Request for Higher Audio Quality Configuration Support
On Windows 11, when using Narrator with 24kHz audio output, we’ve observed occasional distortion or popping artifacts in specific scenarios. To improve playback quality, would it be possible to introduce a configuration option that enables Narrator to output audio at 48kHz?
This enhancement would help ensure clearer and more stable audio performance, especially in environments sensitive to sound fidelity.
If you are using offline natural voices, then unfortunately the only supported format is 24 kHz. This is a limitation documented in embedded speech.
If you are using online voices, then it might be possible to use a higher-quality format. I chose the 24kHz 48kbit/s mono MP3 format just because it's convenient and supported by Edge and Azure voices. Edge voices have more limitations, so not all formats are supported.
I wonder, how much quality improvement will it be from 24kHz to 48kHz? The current 24kHz format sounds decent to me. Could you give me some examples of "occasional distortion or popping artifacts" that are easy to reproduce?
If you are using offline natural voices, then unfortunately the only supported format is 24 kHz. This is a limitation documented in embedded speech.
If you are using online voices, then it might be possible to use a higher-quality format. I chose the 24kHz 48kbit/s mono MP3 format just because it's convenient and supported by Edge and Azure voices. Edge voices have more limitations, so not all formats are supported.
I wonder, how much quality improvement will it be from 24kHz to 48kHz? The current 24kHz format sounds decent to me. Could you give me some examples of "occasional distortion or popping artifacts" that are easy to reproduce?
The difference in audio quality is noticeable even on regular headphones. I checked the code and found that with some minor adjustments to the decoder and request parameters, support for 48kHz output is possible (though I’m not sure if this will actually be utilized by Windows Narrator). I also compiled my own install.exe and x64 DLL to register for testing.
My main use case is enabling TTS in the game World of Warcraft, where I’ve noticed some strange popping noises. Subjectively, after making the modifications mentioned above, the popping sounds have been reduced.
Are you using online voices?
Could you tell me the voice and the new parameters you are using, so that I can experiment and implement it myself?

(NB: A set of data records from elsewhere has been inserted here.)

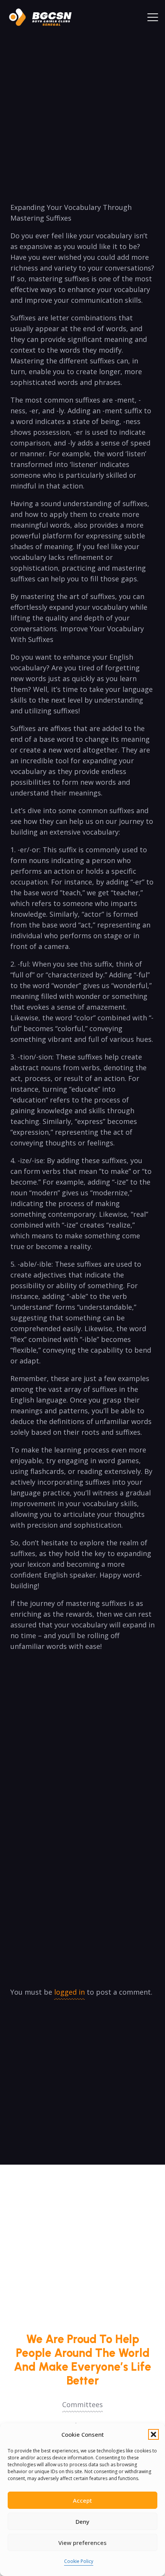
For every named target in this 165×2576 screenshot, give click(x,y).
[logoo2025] (44, 17)
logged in (69, 1992)
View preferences (82, 2542)
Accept (82, 2500)
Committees (82, 2404)
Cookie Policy (78, 2561)
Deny (82, 2521)
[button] (153, 2434)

Are you using online voices?
Could you tell me the voice and the new parameters you are using, so that I can experiment and implement it myself?
Azure Online TTS Server:
https://learn.microsoft.com/en-us/azure/ai-services/speech-service/rest-text-to-speech?tabs=streaming#audio-outputs
NaturalVoiceSAPIAdapter\SpeechRestAPI.cpp
// Send configuration and wait for audio data response
void SpeechRestAPI::SendRequest(const WSConnectionPtr& conn)
{
m_allDataReceived = false;
nlohmann::json json = {
{"context", {
{"synthesis", {
{"audio", {
{"metadataOptions", {
{"bookmarkEnabled", (bool)BookmarkCallback},
{"punctuationBoundaryEnabled", (bool)PunctuationBoundaryCallback},
{"sentenceBoundaryEnabled", (bool)SentenceBoundaryCallback},
{"wordBoundaryEnabled", (bool)WordBoundaryCallback},
{"visemeEnabled", (bool)VisemeCallback},
}},
{"outputFormat", "audio-48khz-192kbitrate-mono-mp3"}
}},
{"language", {
{"autoDetection", false}
}}
}}
}}
};
NaturalVoiceSAPIAdapter\TTSEngine.cpp
STDMETHODIMP CTTSEngine::GetOutputFormat(const GUID* /*pTargetFormatId*/, const WAVEFORMATEX* /*pTargetWaveFormatEx*/,
GUID* pDesiredFormatId, WAVEFORMATEX** ppCoMemDesiredWaveFormatEx) noexcept
{
// Azure 48kHz
return SpConvertStreamFormatEnum(SPSF_48kHz16BitMono, pDesiredFormatId, ppCoMemDesiredWaveFormatEx);
}
Since you are using this in World of Warcraft, is #37 a problem for you? Someone reported that World of Warcraft 11.2 is not working with the latest version of this engine.
Since you are using this in World of Warcraft, is #37 a problem for you? Someone reported that World of Warcraft 11.2 is not working with the latest version of this engine.
I used the LUA API in World of Warcraft and didn’t encounter this issue.
I came across this popping sound issue quite a while ago. I think I’ll try switching the audio from a streaming RESTful API to a one-time full file request to test it.